На снимке нет моего брата, Манфреда. Возможно, именно в это время он уехал в Швецию, в интернат для еврейских юношей, где он продолжал образование, начатое во Франкфурте. Когда война началась, он как раз завершал свою учебу. Чтобы в трудное время вся семья была вместе, отец приказал ему вернуться. Это было решение, которое могло стоить моему брату жизни, но время было такое, когда никто не мог знать, какое из принимаемых решений окажется правильным.
Мемель не запомнился чем-либо привлекательным, за исключением порта. У родителей моей мамы был летний домик в курортном местечке под названием Паланга. Попасть туда можно было на пароходе, следующим до Кенигсберга. Я очень любила Палангу — у меня там было множество друзей, приезжавших туда каждое лето.
Немцы захватили Мемель 21 марта 1939 года. В это время мы вместе с родителями моей мамы и остальными родственниками уже перебрались в Ковно, в Литву. Мы не оказались там в нищете, как многие беженцы, так как смогли увезти с собой многое из своего имущества. Я, к примеру, взяла своего плюшевого медвежонка и куклу Лесли. Отец продолжал свою деятельность в качестве представителя голландских фирм в Литве.
Ковно показался, по сравнению с Мемелем, много более привлекательным городом, обладавшим огромным очарованием. Мы заняли квартиру на центральной улице, носившей имя Костюшко. Еврейская реальная гимназия, которую я стала посещать, была на другом конце широкого проспекта, а перед ней находилось здание театра.
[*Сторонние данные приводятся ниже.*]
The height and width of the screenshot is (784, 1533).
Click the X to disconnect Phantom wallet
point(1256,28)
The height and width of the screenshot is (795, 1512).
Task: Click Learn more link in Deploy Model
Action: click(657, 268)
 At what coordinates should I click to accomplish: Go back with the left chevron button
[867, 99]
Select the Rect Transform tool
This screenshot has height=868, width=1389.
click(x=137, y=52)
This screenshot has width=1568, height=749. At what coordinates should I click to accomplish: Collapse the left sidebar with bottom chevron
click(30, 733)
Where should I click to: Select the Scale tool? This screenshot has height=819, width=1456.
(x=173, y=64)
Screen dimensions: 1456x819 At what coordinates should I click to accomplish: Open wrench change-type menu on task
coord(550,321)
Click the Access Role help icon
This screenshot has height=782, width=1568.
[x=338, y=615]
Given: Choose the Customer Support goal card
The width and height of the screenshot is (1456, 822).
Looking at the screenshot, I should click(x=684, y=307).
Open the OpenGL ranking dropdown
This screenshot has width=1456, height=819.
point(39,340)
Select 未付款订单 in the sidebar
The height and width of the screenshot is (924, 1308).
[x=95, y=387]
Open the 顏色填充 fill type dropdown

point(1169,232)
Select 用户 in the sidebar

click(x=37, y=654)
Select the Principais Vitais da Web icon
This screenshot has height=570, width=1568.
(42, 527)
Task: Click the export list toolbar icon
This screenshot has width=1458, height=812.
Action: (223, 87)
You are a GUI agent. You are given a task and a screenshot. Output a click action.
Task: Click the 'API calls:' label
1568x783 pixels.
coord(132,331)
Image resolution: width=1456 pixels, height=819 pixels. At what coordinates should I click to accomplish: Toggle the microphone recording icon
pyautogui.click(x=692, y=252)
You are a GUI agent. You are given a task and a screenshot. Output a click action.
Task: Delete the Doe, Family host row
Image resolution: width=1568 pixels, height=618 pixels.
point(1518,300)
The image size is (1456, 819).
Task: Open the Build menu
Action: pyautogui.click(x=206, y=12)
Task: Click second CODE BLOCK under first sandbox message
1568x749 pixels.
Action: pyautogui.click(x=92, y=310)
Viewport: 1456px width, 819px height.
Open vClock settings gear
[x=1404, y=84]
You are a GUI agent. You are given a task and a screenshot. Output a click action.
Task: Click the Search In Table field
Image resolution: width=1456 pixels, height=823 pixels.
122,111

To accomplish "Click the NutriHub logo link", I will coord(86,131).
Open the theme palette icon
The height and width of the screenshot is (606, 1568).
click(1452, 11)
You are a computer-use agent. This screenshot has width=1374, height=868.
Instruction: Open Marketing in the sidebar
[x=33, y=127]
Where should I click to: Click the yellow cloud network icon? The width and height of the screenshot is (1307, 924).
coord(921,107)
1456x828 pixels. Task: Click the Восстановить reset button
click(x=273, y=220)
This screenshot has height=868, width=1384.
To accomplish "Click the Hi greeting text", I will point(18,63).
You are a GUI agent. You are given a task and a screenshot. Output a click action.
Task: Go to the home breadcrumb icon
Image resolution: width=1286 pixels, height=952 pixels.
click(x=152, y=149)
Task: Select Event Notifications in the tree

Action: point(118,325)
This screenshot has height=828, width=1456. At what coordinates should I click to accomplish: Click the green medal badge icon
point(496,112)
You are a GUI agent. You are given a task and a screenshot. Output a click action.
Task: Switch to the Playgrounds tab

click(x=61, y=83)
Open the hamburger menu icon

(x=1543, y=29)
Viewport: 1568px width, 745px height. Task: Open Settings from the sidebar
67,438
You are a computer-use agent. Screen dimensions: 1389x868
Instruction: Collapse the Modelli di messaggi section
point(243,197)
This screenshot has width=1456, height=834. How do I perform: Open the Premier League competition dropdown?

Наша квартира располагалась на четвертом этаже, и Лена, литовская домработница, каждый день приходила к нам наводить чистоту и готовить.
Международная обстановка меня не пугала. Что огорчало меня на самом деле, так это перемена школ. Я перешла из немецкой школы в еврейскую, где обучение шло на иврите, которого я не знала. Неожиданно я оказалась вместе с новыми ребятами в незнакомом городе, и я должна была освоиться в этой ситуации. Я не любила быть аутсайдером; и все теперь упиралось в язык.
Я взялась за иврит изо всех сил, и уже достигла значительного прогресса, но изменившиеся обстоятельства снова поставили меня в сложное положение. Советские войска заняли Ковно в июне 1940 года, и тут же было запрещено изучение иврита. Новым языком в гимназии был объявлен идиш. Он в достаточной степени похож на немецкий, так что больших затруднений с ним у меня не возникло, и я хорошо знаю его до сих пор, но появились еще русский и литовский, о которых я не имела никакого представления. Привыкнув к ответственности, я взялась и за них — в этом мне помогал репетитор, который заставлял меня выучивать на память поэмы на русском и литовском, так что вскоре я снова оказалась в числе лучших учеников класса. Невзирая на трудности, я любила осваивать новые языки. Если кто-нибудь меня тогда спрашивал, кем я хочу стать, когда вырасту, то я говорила: «Переводчиком или актрисой». И когда бы учитель ни спрашивал, кто хочет играть в очередной школьной постановке, моя рука поднималась вверх одной из первых. Но шансов завести близких друзей в новой школе почти не было. Все произошедшие в моей жизни изменения смущали меня и сбивали с толку. Эти первые два года в Ковно я чувствовала себя очень одиноко.